Athletes turn to undectecble medicines to boost performance

Medicines first developed for seriously ill patients are likely to have made their way into the hands of top athletes, making it more difficult to test effectively for performance-enhancing drugs.

Artificially produced EPO  (erythropoietin) has been knocked off its perch as the doping method of choice for many athletes and has been replaced by treatments that stimulate the body to produce its own EPO, according to Patrick Diel, a gene doping expert at the German Sport University in Cologne.

 

"This is one of the biggest gene-doping threats that we face at the moment," Diel said. "Athletes who get their hands on these substances at the moment would have an unbelievable advantage. They wouldn’t have to worry about testing positive."

 

Since the drugs intensify natural production of EPO, doping authorities can’t prove the athlete used performance-enhancing drugs, Diel added.

 

Dangerous side effects

 

EPO-producing treatments were originally intended to help seriously ill patients suffering from anemia to increase the number of red blood cells to transport oxygen. Initial clinical studies were, however, stopped when the drug was found to cause numerous side effects, including thickening patients’ blood, which increases the chances of suffering a heart attack or stroke.

 

But that wouldn’t put off some athletes looking to improve their performance by fractions of inches or seconds, Diel said.

 

"Gene-doping specialists all say, ’There are too many side effects, I’d never use that,’" he added. "But side effects have never concerned anyone interested in doping."

 

While Diel says he’s confident pharmaceutical companies aren’t producing drugs to help athletes dope, individuals are making new medicines available on the black market.

 

"The companies don’t plan to make super drugs available to athletes, but when something is in development, there are people who will take a few pills and sell them for 20,000 or 30,000 euros ($28,100 - $42,300)," Diel said.

 

Untraceable drugs

 

A type of drug developed for patients suffering from degenerative diseases was designed to turn off the gene that makes the body create myosatin, a protein that inhibits muscle growth, and fend off muscle atrophy.

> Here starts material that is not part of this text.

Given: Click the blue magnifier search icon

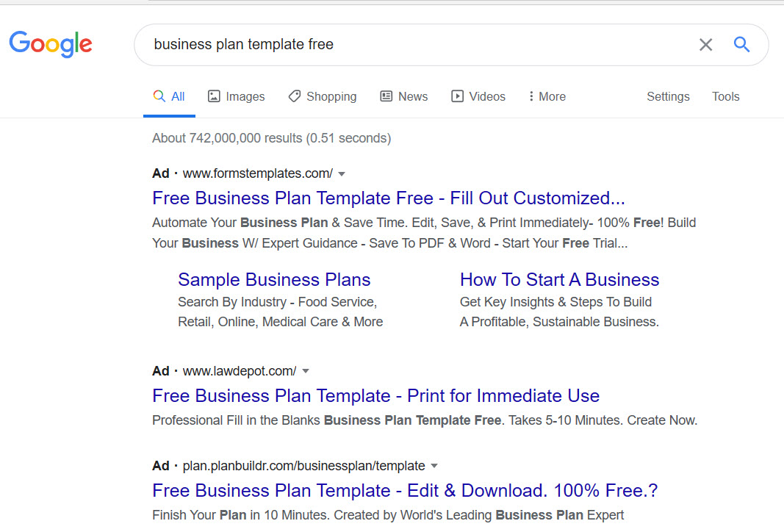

But myosatin inhibitors give healthy people the ability to grow abnormally large muscles.

 

The effects of limiting myosatin production was first observed in the so-called "mighty mice." One study showed muscles increased in strength by up to 27 percent in elderly mice, which normally lose up to a third of their muscle mass and strength as they age.

 

As another drug that promotes the body’s ability to grow naturally, it would also not be detected by modern doping tests, Diel said, adding that the drug does not have any known side effects.

 

"That’s a reason why it plays such a big role in doping," he said. "There’s an immense interest in it."

 

Interest in performance-enhancing drugs is so great, Diel said, that he thinks only a few athletes aren’t using them. He said surveys have shown athletes would be willing to take a drug that would cut 10 years off their lives in order to stand on the podium at the Olympic Games.

 

Doping not out of control

 

But even as doped athletes continue to make headlines around the world, the problem is not getting out of control, according to Rudhard Klaus Mueller, a board member at Germany’s national anti-doping agency NADA.

 

"The increased effectiveness and efficiency of the tests shows that the problem is not exploding," he said.

 

But Mueller added that doping tests aren’t the only way to detract from the lure of performance-enhancing durgs.

 

"We simply have to reach a point in sports where athletes and nations that don’t put necessary tests in place ahead of major competitions are not taken seriously," he said.